## Texto de partida

En un día de elecciones (en el cual se elige bien poco)



Hace tiempo quería escribir estas líneas.
Me detenían el temor a mi propia incapacidad de expresión unida a ideas aún no suficientemente maduradas.
Hoy, cuando en la provincia de Santa Fe se "celebran" elecciones primarias, me demoro mirando a los resignados votantes y, en una tarde gris, escribo más que nada para aclarar mis conceptos.

Elecciones, democracia, ideales.

Hace ya veinticuatro años que venimos votando. Para muchos de nosotros casi un hábito, para otros todavía una sorpresa renovada, una enojosa cuestión para los más. Las elecciones, es cierto, no despiertan demasiado entusiasmo; sabemos, o creemos saber, de sobra que los profesionales de la política (mal llamados políticos) se cuentan entre los bichos más astutos y taimados de la Creación, poco esperamos de ellos y menos que nos digan la verdad. El voto es, entonces, una obligación molesta, una mansa costumbre impuesta que nos autoriza, cada cierto número de años, a elegir nuestra pequeña caterva de dictadorzuelos para dejarlos hacer lo que les plazca con nuestra vida durante el tiempo que dure su mandato... amén, claro, de enriquecerse en el cargo.

## Tareas a realizar
**A)** Cita literalmente todo el fragmento del texto sobre las elecciones, desde "Me detenían el" hasta "aclarar mis conceptos.".
**B)** Reproduce sin cambios todas las líneas de los registros, desde la que contiene "Pause the service with the pause toolbar icon" hasta la que contiene "click(x=320, y=147)", ambas incluidas.
El texto y los registros no guardan relación entre sí.

## Datos para procesar
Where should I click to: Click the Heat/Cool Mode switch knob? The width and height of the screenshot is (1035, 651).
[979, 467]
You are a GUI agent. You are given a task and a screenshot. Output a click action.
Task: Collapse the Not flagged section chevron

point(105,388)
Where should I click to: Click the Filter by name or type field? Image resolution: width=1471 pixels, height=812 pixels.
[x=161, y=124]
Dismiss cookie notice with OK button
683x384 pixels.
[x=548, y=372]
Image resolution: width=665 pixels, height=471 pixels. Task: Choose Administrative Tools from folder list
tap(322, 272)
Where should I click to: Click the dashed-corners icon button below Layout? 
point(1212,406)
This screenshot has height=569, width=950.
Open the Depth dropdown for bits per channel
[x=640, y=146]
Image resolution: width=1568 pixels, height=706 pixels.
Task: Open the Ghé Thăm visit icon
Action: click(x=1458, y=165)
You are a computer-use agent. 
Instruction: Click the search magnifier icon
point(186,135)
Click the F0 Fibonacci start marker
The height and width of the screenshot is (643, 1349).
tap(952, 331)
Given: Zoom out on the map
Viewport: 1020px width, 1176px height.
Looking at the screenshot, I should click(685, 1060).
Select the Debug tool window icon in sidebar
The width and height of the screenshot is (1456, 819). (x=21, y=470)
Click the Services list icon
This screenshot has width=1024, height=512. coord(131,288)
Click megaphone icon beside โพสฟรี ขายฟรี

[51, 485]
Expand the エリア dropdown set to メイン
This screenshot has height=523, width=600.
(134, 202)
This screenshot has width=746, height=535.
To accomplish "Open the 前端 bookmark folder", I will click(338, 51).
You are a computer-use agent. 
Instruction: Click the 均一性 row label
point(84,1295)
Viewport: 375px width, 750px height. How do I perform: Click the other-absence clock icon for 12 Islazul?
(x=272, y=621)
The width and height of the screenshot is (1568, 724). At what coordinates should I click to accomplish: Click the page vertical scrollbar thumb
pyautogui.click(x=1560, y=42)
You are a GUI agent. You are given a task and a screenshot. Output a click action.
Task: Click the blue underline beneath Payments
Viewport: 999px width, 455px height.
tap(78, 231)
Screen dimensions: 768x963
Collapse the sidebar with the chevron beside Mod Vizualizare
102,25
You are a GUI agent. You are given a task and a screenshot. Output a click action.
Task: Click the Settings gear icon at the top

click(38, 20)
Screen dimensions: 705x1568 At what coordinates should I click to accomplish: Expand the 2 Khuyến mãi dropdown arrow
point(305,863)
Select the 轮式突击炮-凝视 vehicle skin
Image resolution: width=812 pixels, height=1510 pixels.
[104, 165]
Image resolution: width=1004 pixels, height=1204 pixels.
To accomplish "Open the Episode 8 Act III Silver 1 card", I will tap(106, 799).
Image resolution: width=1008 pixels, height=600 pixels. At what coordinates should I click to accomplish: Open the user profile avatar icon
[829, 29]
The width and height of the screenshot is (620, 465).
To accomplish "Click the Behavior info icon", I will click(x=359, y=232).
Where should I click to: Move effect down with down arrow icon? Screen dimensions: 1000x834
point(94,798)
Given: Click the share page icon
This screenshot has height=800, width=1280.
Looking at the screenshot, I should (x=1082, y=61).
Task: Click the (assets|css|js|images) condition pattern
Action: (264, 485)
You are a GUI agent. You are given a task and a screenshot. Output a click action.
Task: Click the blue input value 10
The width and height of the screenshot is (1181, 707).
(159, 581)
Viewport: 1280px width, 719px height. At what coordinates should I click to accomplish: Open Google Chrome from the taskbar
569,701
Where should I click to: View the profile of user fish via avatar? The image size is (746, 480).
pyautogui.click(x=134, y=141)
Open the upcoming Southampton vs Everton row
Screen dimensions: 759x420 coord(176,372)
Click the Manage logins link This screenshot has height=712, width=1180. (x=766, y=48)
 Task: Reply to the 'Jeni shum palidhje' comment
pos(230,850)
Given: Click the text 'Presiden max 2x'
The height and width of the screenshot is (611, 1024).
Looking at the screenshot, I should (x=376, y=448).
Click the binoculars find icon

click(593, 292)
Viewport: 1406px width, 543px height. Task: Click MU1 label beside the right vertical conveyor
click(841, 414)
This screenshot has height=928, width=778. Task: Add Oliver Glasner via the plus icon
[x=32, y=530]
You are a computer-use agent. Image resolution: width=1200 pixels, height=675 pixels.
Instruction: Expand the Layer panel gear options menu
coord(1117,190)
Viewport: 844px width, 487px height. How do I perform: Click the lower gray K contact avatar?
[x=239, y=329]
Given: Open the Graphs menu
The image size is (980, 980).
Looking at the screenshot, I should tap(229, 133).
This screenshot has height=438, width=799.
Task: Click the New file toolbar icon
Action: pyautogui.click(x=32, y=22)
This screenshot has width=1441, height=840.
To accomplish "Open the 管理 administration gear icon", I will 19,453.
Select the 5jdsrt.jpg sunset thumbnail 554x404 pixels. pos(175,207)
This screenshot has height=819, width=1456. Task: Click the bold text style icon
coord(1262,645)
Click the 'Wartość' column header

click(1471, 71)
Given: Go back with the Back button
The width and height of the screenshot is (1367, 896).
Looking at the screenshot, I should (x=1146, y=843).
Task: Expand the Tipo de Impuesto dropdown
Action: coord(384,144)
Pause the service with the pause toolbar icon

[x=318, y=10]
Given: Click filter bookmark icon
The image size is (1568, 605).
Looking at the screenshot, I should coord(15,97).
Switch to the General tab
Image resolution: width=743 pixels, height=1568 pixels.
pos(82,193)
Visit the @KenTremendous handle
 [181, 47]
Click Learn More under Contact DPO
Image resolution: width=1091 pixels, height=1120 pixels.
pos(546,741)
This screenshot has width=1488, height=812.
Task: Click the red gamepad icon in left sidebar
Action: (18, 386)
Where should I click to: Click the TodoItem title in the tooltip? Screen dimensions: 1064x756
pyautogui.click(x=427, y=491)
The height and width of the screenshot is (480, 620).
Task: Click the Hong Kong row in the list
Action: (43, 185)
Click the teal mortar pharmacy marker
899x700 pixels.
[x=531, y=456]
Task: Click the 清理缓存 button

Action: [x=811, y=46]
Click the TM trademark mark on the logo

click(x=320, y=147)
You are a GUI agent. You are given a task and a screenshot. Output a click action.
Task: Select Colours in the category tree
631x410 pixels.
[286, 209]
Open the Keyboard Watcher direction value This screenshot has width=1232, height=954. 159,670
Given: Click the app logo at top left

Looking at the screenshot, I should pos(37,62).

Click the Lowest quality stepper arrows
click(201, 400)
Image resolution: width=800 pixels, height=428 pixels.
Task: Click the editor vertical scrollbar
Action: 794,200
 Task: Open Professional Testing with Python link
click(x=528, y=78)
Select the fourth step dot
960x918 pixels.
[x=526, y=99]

## Resultados del ejercicio
**A)**
Me detenían el temor a mi propia incapacidad de expresión unida a ideas aún no suficientemente maduradas.
Hoy, cuando en la provincia de Santa Fe se "celebran" elecciones primarias, me demoro mirando a los resignados votantes y, en una tarde gris, escribo más que nada para aclarar mis conceptos.

**B)**
Pause the service with the pause toolbar icon

[x=318, y=10]
Given: Click filter bookmark icon
The image size is (1568, 605).
Looking at the screenshot, I should coord(15,97).
Switch to the General tab
Image resolution: width=743 pixels, height=1568 pixels.
pos(82,193)
Visit the @KenTremendous handle
 [181, 47]
Click Learn More under Contact DPO
Image resolution: width=1091 pixels, height=1120 pixels.
pos(546,741)
This screenshot has width=1488, height=812.
Task: Click the red gamepad icon in left sidebar
Action: (18, 386)
Where should I click to: Click the TodoItem title in the tooltip? Screen dimensions: 1064x756
pyautogui.click(x=427, y=491)
The height and width of the screenshot is (480, 620).
Task: Click the Hong Kong row in the list
Action: (43, 185)
Click the teal mortar pharmacy marker
899x700 pixels.
[x=531, y=456]
Task: Click the 清理缓存 button

Action: [x=811, y=46]
Click the TM trademark mark on the logo

click(x=320, y=147)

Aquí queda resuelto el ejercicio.